Chris Frazier
- Full name: Christopher Frazier
- Born: March 7, 1991 (age 34) Nanjemoy, Maryland
- Height: 190.5 cm (6 ft 3.0 in)
- Weight: 102 kg (225 lb)
- School: Henry E. Lackey High School
- University: Northeastern University

Rugby union career
- Position(s): number eight, wing
- Current team: New England Free Jacks

Amateur team(s)
- Years: Team / Apps / (Points)
- 2014-2018: Mystic River Rugby Club / 50 / (100)

Senior career
- Years: Team / Apps / (Points)
- 2018: Boston Mystics / 3
- 2018-: New England Free Jacks / 2

National sevens team
- Years: Team /  / Comps
- 2017-: USA Falcons /  / 3

= Christopher Frazier =

American professional rugby union player

Chris Frazier (born March 7, 1991) is an American professional rugby union player currently with the New England Free Jacks. He plays both fifteens and sevens and has represented the United States with the USA Falcons 7s side. He is a former Collegiate All-American and previously played club level rugby for Mystic River.

==Collegiate and club rugby career==
Frazier is from Nanjemoy, Maryland and attended Henry E. Lackey High School in nearby Indian Head where he was a linebacker on the football team, earning a scholarship to attend Northeastern University and play outside linebacker for their football team in 2009. Northeastern folded the program shortly after his freshman season. The following year, Frazier tried out for the Northeastern rugby team (also known as the Maddogs) and despite never playing the sport, quickly gained a spot on the Division 1 playoff roster. Frazier exceeded in the sport rapidly on both NU's fifteens and seven a side teams, eventually becoming team captain, winning ECRC All-Conference honors in 2013 and 2014 and invitations to the Northeast Olympic Development Academy in 2013, and the USA Eagles 7s High Performance Camp in 2014. In 2014, Frazier was named to the USA Rugby All-American 7s team that would participate in the Serevi RugbyTown 7s, becoming the first Northeastern player to claim that honor.

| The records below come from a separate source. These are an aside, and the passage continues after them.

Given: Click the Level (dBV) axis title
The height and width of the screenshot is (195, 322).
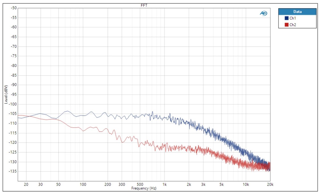Looking at the screenshot, I should coord(6,94).
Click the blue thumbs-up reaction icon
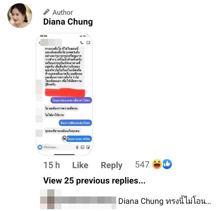The width and height of the screenshot is (222, 211). pos(167,164)
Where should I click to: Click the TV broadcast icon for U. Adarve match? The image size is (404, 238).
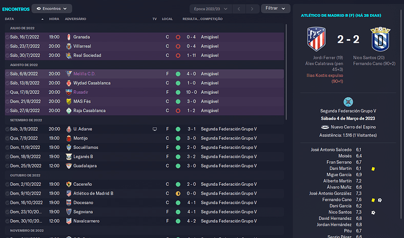(x=155, y=129)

After graduation, Frazier went on to play club level rugby with D1 Mystic River Rugby Club, helping the Mystics to national titles in 2016 and 2018. Frazier continued to be a regular among high performance and invitational 7s sides, being named to the NYC 7s side which would compete in the 2015 World Club 7s in Limerick, Ireland and the Halloween 7s in St. Petersburg, Florida. He was also a member of the Mystic squads who took bronze medals at the USA Rugby Club 7s National Championships in 2015 and 2018, and was named to the Men's Club 7s "Dream Team" in 2016 and again in 2018. In 2018, he was a runner up for the Men's Club Player Of The Year, losing out to Belmont Shore and Tongan international Viliame Iongi.

==USA Falcons==
In October 2017, Frazier was named to the USA Falcons squad which would compete at the Dubai Sevens. In 2018, Frazier once again returned to the Serevi RugbyTown 7s, this time as a member of the Falcons squad. Coincidentally, it was the Falcon's first appearance at RugbyTown 7s since 2014, the same year he competed at the tournament as a Collegiate All-American. That same year he was selected for the USA Falcons South American tour and the Las Vegas Invitational, but was forced to withdraw due to an injury. In October 2018, Frazier would travel again with the Falcons and compete at the AF International Sevens Tournament in Manchester, England.

==Major League Rugby==
In the spring of 2018, Frazier played with the Boston Mystics, an exhibition team who played against the Ontario (now Toronto Arrows) and Rugby United New York in a Major League Rugby pre season competition, making two appearances for the club.

Frazier later signed with the New England Free Jacks in October of that year, picking up the starting number eight position in their debut match against Toronto. In December, he again suited up for the Free Jacks, lining up on the wing against RUNY.